The main concern of using this technique is the breakage of the anterior wall of the tibial tunnel during the creation of a shallow tibial tunnel. In our clinical practice, we found that it rarely happens with proper location and spatial angulation control. In a few cases, even if anterior wall breakage happens due to very large angulation and very large tunnel, it seldom causes fixation problems because we rely on suspension fixation on the tibial side. The advantages and disadvantages of this technique are listed in Table 3.

Table 3.

Advantages and Disadvantages of Anatomical Single-Bundle Transtibial ACL Reconstruction

Advantages

1.No high-degree flexion of the knee is needed during femoral tunnel creation and a better view and proper location of the femoral tunnel can be expected.

2.The creation of an extremely short femoral tunnel can be avoided.

3.The outer orifice of the femoral tunnel is away from the lateral femoral epicondyle and iliotibial band irritation is prevented.

4.The hypertrophied lateral tibial eminence is removed during tibial and femoral tunnel creation and inferior impingent of it to the graft can be prevented.

Disadvantages

1.Multiple attempts to adjust the projection of the tibial tunnel to close to the location of the femoral tunnel are needed.

2.A relatively short tibial tunnel is fabricated, which may result in graft–tunnel length mismatch.

3.A long oval inner orifice of the tibial formed is formed, which may result in more exposure of the graft in the joint, especially when the tibial remnant is removed.

4.When an interference screw is used, screw protrusion into the joint occur easily when it is placed and the anterior side of the graft.

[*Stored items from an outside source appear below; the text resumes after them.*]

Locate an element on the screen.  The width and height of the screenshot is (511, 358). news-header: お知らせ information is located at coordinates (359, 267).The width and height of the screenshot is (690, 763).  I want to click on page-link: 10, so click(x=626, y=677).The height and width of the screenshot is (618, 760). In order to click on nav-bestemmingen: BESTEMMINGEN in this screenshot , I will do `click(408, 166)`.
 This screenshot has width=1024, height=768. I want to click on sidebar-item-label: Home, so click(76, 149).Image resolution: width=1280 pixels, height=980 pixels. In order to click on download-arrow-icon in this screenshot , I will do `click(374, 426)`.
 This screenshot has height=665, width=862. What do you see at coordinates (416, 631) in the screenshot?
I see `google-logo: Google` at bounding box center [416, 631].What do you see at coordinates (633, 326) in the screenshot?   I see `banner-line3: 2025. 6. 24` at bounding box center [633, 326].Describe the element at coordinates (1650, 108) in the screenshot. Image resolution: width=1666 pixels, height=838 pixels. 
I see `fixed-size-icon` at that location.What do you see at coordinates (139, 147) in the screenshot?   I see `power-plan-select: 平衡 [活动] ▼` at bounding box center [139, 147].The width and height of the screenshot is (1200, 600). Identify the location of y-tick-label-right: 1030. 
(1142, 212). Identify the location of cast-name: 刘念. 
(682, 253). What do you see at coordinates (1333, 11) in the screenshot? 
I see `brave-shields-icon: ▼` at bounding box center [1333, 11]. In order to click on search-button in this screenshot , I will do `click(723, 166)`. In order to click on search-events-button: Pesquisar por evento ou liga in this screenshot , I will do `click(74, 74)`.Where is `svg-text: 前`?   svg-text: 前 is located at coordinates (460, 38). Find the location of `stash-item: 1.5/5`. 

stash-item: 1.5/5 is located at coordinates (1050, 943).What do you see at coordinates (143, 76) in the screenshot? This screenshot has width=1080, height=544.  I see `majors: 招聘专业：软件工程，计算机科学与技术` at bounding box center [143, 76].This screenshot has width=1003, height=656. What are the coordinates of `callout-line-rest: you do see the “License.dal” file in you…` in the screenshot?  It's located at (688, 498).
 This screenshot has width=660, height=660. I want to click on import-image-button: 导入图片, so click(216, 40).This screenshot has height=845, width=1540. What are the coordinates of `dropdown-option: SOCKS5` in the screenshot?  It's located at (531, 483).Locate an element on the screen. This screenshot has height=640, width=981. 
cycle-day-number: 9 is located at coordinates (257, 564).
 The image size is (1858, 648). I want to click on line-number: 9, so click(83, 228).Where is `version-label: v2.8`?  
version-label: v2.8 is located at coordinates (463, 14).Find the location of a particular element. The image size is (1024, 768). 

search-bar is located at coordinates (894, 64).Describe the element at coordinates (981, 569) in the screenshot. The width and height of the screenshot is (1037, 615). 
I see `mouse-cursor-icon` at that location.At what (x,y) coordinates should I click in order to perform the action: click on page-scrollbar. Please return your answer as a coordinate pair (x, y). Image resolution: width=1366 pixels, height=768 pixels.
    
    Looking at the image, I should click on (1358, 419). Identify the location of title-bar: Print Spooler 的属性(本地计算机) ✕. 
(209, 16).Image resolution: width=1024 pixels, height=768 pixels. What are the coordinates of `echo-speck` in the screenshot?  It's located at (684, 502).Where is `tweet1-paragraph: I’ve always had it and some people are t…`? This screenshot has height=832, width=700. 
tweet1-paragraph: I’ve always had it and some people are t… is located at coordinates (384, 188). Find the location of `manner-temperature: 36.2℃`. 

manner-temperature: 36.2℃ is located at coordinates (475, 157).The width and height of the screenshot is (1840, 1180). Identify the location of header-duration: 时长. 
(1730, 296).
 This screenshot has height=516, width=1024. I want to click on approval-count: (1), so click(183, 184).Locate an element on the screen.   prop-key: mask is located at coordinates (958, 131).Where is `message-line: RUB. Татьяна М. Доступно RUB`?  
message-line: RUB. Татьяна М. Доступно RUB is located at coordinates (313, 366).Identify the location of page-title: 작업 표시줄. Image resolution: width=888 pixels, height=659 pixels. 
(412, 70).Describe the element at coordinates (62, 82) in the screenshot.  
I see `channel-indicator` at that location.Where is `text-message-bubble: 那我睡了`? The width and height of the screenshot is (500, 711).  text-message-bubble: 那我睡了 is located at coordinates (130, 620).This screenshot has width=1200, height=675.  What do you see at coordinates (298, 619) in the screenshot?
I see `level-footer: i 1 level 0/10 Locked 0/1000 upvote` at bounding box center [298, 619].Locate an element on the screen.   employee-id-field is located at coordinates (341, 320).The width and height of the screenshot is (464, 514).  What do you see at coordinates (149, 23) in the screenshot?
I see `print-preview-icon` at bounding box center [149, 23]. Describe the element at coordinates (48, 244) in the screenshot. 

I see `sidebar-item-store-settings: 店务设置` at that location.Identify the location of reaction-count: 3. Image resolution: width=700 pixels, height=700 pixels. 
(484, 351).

We have conducted this anatomical transtibial ACL reconstruction in more than 600 patients and have found it to be easy to perform and that it can avoid the disadvantages of transportal ACL reconstruction. We hope this Technical Note will lead to the reconsideration of transtibial technique in anatomical ACL reconstruction.

Supplementary Data

Video 1

Anatomical transtibial single-bundle ACL reconstruction. This procedure is performed in the right knee. The ST and GT are harvested to make a 7-stranded graft. The tibial and femoral tunnels are located at the midpoints of the ACL footprints and marked with a radiofrequency probe. The tibial tunnel is set angulating the sagittal plane at approximately 40° and the tibial axis at approximately 50°, with a projection point within 5 mm distance from the desired location of the femoral tunnel. The tibial tunnel is created to expected size. The K wire within the tibial tunnel is adjusted to the marked point of the femoral tunnel and drilled in. The femoral tunnel is created to expected size and length. An incision is made on the lateral midline of the thigh. The graft is pulled into the femoral tunnel through the tibial tunnel. The proximal fixation sutures are pulled out of the lateral incision and passed through a mini plate. Proximal suspension fixation is completed by tying the sutures on the mini plate over the outer orifice. Femoral notch impingement is excluded at knee extension. On the tibial side, an interference screw fixation is first performed. A transtibial ridge tunnel is created. An adjustable loop is set through this tunnel. The sutures from the distal graft end are tied at the adjustable loop. The adjustable loop is reduced for final graft tensioning. (ACL, anterior cruciate ligament; GT, gracilis tendon; ST, semitendinosus tendon.)